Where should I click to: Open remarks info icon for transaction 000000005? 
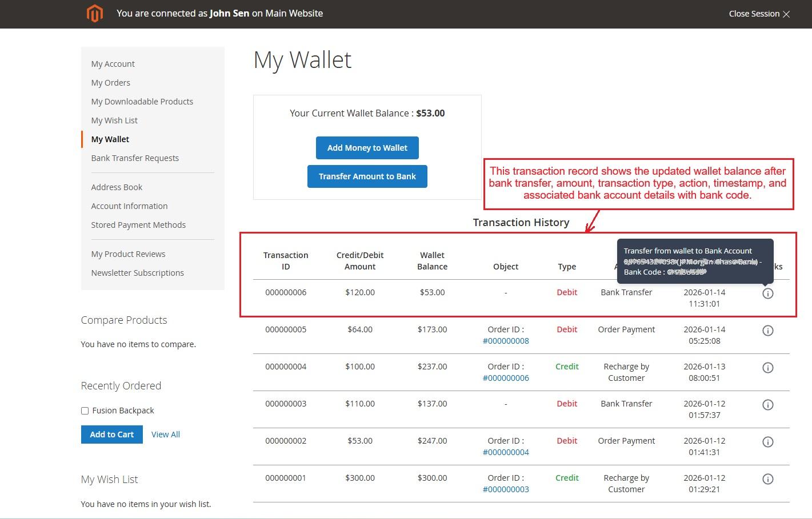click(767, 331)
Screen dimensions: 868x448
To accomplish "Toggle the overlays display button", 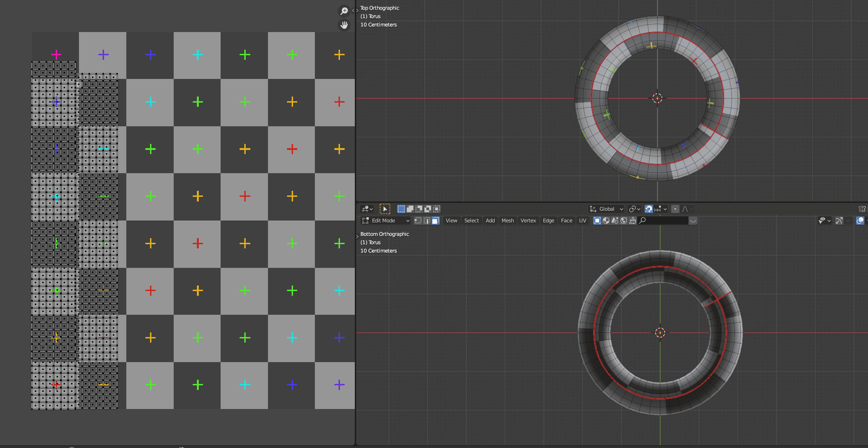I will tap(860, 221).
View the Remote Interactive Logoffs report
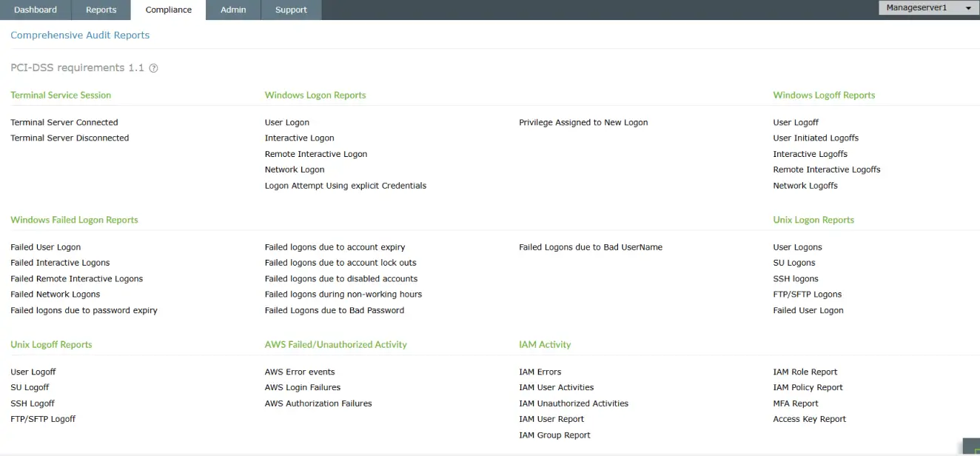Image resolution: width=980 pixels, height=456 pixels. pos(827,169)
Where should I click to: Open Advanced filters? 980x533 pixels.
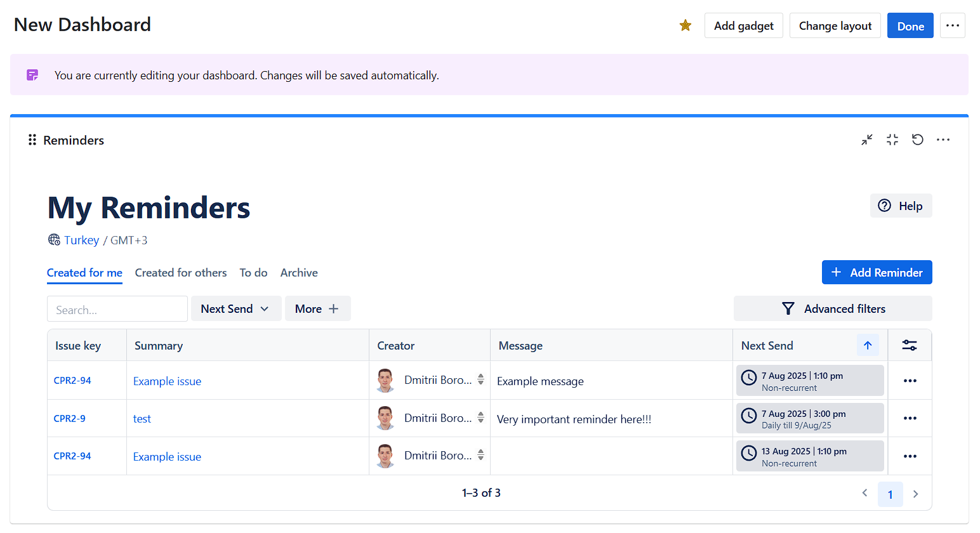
▬▬▬▬▬▬
**PROBLEM DETAILS**
Exactly as written, restate the lines from the one that contains "View the Remote Interactive Logoffs report" through the final line of the data, both ends included, but leave out the pictures.

**EXERCISE RESPONSE**
View the Remote Interactive Logoffs report
Image resolution: width=980 pixels, height=456 pixels. pos(827,169)
Where should I click to: Open Advanced filters? 980x533 pixels.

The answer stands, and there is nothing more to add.